• THE INPUT:
- - -
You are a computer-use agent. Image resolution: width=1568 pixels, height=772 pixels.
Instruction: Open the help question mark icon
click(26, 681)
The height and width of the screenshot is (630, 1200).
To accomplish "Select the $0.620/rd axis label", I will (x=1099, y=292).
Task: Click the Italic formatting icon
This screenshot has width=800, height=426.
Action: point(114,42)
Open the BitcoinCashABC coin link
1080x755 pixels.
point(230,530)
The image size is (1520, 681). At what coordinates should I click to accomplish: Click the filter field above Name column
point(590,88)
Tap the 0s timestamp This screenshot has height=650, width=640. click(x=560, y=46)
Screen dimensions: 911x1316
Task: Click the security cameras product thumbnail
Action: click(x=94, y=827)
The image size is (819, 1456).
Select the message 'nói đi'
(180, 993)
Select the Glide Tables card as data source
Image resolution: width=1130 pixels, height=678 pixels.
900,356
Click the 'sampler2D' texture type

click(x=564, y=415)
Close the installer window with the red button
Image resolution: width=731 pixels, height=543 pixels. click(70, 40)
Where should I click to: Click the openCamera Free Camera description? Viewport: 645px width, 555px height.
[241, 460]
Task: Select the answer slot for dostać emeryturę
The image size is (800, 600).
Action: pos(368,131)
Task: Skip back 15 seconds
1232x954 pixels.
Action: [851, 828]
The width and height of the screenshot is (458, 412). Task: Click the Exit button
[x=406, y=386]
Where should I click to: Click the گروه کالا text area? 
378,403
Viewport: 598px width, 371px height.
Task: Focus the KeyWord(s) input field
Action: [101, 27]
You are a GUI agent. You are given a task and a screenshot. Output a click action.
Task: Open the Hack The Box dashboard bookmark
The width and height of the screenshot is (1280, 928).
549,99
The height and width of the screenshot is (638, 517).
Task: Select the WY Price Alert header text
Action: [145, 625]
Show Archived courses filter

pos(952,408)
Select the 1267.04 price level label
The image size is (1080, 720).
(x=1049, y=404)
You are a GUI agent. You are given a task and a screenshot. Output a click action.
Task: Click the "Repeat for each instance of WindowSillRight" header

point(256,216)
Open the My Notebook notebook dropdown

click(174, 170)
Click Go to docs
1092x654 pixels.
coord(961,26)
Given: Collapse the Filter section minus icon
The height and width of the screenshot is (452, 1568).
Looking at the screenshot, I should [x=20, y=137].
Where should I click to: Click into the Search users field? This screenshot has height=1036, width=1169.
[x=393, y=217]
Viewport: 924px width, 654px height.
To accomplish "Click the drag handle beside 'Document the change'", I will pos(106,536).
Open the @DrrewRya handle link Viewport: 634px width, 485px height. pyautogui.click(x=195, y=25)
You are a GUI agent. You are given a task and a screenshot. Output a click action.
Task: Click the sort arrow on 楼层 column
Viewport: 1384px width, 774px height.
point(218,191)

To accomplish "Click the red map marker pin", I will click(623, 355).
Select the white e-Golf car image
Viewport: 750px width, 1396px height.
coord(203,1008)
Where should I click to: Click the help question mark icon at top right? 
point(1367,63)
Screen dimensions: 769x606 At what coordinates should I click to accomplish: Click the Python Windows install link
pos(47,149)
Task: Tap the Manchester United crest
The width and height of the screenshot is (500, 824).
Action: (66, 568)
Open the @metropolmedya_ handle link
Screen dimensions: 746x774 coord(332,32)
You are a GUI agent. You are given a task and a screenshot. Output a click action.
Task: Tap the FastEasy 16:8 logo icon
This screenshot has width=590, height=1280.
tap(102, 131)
- - -
• YOUR ASSIGNMENT: The complete listing, unchanged, is the expected answer.

• RESULT:
You are a computer-use agent. Image resolution: width=1568 pixels, height=772 pixels.
Instruction: Open the help question mark icon
click(26, 681)
The height and width of the screenshot is (630, 1200).
To accomplish "Select the $0.620/rd axis label", I will (x=1099, y=292).
Task: Click the Italic formatting icon
This screenshot has width=800, height=426.
Action: point(114,42)
Open the BitcoinCashABC coin link
1080x755 pixels.
point(230,530)
The image size is (1520, 681). At what coordinates should I click to accomplish: Click the filter field above Name column
point(590,88)
Tap the 0s timestamp This screenshot has height=650, width=640. click(x=560, y=46)
Screen dimensions: 911x1316
Task: Click the security cameras product thumbnail
Action: click(x=94, y=827)
The image size is (819, 1456).
Select the message 'nói đi'
(180, 993)
Select the Glide Tables card as data source
Image resolution: width=1130 pixels, height=678 pixels.
900,356
Click the 'sampler2D' texture type

click(x=564, y=415)
Close the installer window with the red button
Image resolution: width=731 pixels, height=543 pixels. click(70, 40)
Where should I click to: Click the openCamera Free Camera description? Viewport: 645px width, 555px height.
[241, 460]
Task: Select the answer slot for dostać emeryturę
The image size is (800, 600).
Action: pos(368,131)
Task: Skip back 15 seconds
1232x954 pixels.
Action: [851, 828]
The width and height of the screenshot is (458, 412). Task: Click the Exit button
[x=406, y=386]
Where should I click to: Click the گروه کالا text area? 
378,403
Viewport: 598px width, 371px height.
Task: Focus the KeyWord(s) input field
Action: [101, 27]
You are a GUI agent. You are given a task and a screenshot. Output a click action.
Task: Open the Hack The Box dashboard bookmark
The width and height of the screenshot is (1280, 928).
549,99
The height and width of the screenshot is (638, 517).
Task: Select the WY Price Alert header text
Action: [145, 625]
Show Archived courses filter

pos(952,408)
Select the 1267.04 price level label
The image size is (1080, 720).
(x=1049, y=404)
You are a GUI agent. You are given a task and a screenshot. Output a click action.
Task: Click the "Repeat for each instance of WindowSillRight" header

point(256,216)
Open the My Notebook notebook dropdown

click(174, 170)
Click Go to docs
1092x654 pixels.
coord(961,26)
Given: Collapse the Filter section minus icon
The height and width of the screenshot is (452, 1568).
Looking at the screenshot, I should [x=20, y=137].
Where should I click to: Click into the Search users field? This screenshot has height=1036, width=1169.
[x=393, y=217]
Viewport: 924px width, 654px height.
To accomplish "Click the drag handle beside 'Document the change'", I will pos(106,536).
Open the @DrrewRya handle link Viewport: 634px width, 485px height. pyautogui.click(x=195, y=25)
You are a GUI agent. You are given a task and a screenshot. Output a click action.
Task: Click the sort arrow on 楼层 column
Viewport: 1384px width, 774px height.
point(218,191)

To accomplish "Click the red map marker pin", I will click(623, 355).
Select the white e-Golf car image
Viewport: 750px width, 1396px height.
coord(203,1008)
Where should I click to: Click the help question mark icon at top right? 
point(1367,63)
Screen dimensions: 769x606 At what coordinates should I click to accomplish: Click the Python Windows install link
pos(47,149)
Task: Tap the Manchester United crest
The width and height of the screenshot is (500, 824).
Action: (66, 568)
Open the @metropolmedya_ handle link
Screen dimensions: 746x774 coord(332,32)
You are a GUI agent. You are given a task and a screenshot. Output a click action.
Task: Tap the FastEasy 16:8 logo icon
This screenshot has width=590, height=1280.
tap(102, 131)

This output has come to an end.